▶ What you have to do
Word for word, transcribe the data below from the line with "568x338 pixels." to the line with "Given: Go to the Setup step", keeping both of those lines.

▶ Given records
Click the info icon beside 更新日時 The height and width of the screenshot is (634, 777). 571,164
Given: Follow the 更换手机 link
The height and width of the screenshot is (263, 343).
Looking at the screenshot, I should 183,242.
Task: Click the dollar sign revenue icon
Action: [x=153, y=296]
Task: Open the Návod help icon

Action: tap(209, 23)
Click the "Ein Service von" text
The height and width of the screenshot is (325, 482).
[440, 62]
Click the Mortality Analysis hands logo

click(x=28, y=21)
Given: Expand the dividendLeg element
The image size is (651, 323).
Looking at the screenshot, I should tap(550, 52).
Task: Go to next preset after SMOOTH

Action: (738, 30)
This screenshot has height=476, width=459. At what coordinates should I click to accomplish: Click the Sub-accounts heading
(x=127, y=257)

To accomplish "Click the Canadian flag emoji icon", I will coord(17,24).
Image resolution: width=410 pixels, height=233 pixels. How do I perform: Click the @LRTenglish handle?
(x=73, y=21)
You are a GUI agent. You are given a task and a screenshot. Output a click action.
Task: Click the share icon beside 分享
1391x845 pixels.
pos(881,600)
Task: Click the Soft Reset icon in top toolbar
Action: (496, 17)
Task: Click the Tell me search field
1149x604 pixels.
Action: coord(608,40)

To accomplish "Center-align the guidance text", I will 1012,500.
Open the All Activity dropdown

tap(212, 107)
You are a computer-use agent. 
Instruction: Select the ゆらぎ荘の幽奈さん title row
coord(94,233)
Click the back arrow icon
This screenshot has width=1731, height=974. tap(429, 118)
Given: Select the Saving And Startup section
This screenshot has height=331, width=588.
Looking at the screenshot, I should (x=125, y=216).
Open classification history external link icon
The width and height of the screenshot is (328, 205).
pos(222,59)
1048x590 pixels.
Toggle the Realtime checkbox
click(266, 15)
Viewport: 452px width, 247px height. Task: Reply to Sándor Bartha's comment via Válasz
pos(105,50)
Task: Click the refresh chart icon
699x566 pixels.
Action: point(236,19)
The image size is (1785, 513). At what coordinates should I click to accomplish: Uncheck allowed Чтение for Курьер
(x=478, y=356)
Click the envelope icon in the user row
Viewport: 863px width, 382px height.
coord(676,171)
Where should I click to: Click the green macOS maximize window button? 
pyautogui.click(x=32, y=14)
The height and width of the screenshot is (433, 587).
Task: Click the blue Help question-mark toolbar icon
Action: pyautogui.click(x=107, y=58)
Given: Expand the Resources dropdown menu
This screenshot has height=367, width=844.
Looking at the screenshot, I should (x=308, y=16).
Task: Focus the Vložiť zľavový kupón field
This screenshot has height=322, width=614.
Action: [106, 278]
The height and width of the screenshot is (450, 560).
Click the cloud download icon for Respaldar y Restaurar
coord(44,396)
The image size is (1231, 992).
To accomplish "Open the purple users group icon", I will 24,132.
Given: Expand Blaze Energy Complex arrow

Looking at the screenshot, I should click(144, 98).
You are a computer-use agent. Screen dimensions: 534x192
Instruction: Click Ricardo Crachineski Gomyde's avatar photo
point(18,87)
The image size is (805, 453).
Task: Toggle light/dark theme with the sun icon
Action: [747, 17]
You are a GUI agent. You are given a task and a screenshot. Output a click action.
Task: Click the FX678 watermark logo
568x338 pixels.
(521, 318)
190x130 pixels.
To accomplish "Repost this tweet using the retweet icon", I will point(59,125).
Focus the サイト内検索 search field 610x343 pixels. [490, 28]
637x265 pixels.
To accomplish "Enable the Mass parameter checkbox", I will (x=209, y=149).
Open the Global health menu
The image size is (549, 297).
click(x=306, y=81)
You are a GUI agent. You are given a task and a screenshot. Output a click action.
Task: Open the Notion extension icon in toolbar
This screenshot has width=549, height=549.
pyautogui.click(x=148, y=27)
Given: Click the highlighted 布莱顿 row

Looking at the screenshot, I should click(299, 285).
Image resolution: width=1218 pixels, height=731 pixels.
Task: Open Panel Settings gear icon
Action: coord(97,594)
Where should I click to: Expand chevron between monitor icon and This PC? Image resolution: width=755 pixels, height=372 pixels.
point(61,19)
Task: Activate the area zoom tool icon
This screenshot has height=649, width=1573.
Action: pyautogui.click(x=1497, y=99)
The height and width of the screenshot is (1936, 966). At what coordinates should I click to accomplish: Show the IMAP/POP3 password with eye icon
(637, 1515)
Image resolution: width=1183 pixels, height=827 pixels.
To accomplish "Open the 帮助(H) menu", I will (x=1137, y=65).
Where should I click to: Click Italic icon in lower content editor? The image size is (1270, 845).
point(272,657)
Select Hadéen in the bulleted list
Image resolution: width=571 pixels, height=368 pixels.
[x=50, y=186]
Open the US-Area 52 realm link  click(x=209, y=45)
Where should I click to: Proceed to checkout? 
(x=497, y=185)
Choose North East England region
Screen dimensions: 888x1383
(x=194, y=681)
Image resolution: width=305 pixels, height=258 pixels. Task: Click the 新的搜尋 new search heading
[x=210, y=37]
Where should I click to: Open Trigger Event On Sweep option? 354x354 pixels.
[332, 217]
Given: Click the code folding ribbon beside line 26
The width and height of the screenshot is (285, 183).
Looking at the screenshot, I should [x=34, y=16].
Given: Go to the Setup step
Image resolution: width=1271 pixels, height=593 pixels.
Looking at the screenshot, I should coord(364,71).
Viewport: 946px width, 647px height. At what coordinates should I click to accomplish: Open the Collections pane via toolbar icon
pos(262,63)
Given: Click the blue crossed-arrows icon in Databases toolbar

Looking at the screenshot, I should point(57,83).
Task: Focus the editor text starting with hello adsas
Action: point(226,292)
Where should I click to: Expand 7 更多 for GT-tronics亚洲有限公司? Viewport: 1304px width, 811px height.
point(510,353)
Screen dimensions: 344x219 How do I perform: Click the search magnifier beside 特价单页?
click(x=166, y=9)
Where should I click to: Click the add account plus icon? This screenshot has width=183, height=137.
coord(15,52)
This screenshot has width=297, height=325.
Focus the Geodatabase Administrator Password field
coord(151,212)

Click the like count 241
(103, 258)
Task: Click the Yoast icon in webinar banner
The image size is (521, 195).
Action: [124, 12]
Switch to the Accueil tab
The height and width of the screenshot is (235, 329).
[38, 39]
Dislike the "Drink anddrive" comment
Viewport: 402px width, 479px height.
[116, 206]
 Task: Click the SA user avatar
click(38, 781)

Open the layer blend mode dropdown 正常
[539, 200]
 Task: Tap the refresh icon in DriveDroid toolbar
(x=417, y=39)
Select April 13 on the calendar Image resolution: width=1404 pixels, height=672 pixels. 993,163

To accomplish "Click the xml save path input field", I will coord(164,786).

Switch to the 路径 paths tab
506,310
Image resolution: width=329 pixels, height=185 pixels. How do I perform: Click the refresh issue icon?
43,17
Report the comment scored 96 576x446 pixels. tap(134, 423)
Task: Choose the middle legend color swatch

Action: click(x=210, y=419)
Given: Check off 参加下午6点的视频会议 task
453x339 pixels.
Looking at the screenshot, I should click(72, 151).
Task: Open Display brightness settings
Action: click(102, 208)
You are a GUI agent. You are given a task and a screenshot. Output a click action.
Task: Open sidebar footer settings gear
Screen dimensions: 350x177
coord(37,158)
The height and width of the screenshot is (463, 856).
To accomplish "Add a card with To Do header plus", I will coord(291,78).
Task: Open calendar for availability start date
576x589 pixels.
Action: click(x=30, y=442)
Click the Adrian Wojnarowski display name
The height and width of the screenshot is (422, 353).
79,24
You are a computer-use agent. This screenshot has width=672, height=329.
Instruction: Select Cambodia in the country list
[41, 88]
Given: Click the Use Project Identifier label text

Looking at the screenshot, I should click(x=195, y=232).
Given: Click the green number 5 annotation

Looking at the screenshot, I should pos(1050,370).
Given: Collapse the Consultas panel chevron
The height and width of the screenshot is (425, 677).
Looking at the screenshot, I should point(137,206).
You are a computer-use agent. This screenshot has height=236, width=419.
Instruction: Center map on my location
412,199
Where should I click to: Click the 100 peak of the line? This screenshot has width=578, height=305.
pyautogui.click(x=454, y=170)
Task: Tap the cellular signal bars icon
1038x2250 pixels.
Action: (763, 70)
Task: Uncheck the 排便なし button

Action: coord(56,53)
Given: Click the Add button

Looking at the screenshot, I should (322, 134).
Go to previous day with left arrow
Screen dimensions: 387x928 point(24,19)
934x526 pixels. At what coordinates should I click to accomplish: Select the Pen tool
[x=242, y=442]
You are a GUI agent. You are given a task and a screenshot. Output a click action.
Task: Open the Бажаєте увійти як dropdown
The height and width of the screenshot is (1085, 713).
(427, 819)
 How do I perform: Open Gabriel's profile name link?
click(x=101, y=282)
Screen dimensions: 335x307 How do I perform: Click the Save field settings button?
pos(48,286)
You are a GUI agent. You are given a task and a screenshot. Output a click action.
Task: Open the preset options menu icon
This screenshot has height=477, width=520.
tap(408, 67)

▶ Result of this exercise
568x338 pixels.
(521, 318)
190x130 pixels.
To accomplish "Repost this tweet using the retweet icon", I will point(59,125).
Focus the サイト内検索 search field 610x343 pixels. [490, 28]
637x265 pixels.
To accomplish "Enable the Mass parameter checkbox", I will (x=209, y=149).
Open the Global health menu
The image size is (549, 297).
click(x=306, y=81)
You are a GUI agent. You are given a task and a screenshot. Output a click action.
Task: Open the Notion extension icon in toolbar
This screenshot has width=549, height=549.
pyautogui.click(x=148, y=27)
Given: Click the highlighted 布莱顿 row

Looking at the screenshot, I should click(299, 285).
Image resolution: width=1218 pixels, height=731 pixels.
Task: Open Panel Settings gear icon
Action: coord(97,594)
Where should I click to: Expand chevron between monitor icon and This PC? Image resolution: width=755 pixels, height=372 pixels.
point(61,19)
Task: Activate the area zoom tool icon
This screenshot has height=649, width=1573.
Action: pyautogui.click(x=1497, y=99)
The height and width of the screenshot is (1936, 966). At what coordinates should I click to accomplish: Show the IMAP/POP3 password with eye icon
(637, 1515)
Image resolution: width=1183 pixels, height=827 pixels.
To accomplish "Open the 帮助(H) menu", I will (x=1137, y=65).
Where should I click to: Click Italic icon in lower content editor? The image size is (1270, 845).
point(272,657)
Select Hadéen in the bulleted list
Image resolution: width=571 pixels, height=368 pixels.
[x=50, y=186]
Open the US-Area 52 realm link  click(x=209, y=45)
Where should I click to: Proceed to checkout? 
(x=497, y=185)
Choose North East England region
Screen dimensions: 888x1383
(x=194, y=681)
Image resolution: width=305 pixels, height=258 pixels. Task: Click the 新的搜尋 new search heading
[x=210, y=37]
Where should I click to: Open Trigger Event On Sweep option? 354x354 pixels.
[332, 217]
Given: Click the code folding ribbon beside line 26
The width and height of the screenshot is (285, 183).
Looking at the screenshot, I should [x=34, y=16].
Given: Go to the Setup step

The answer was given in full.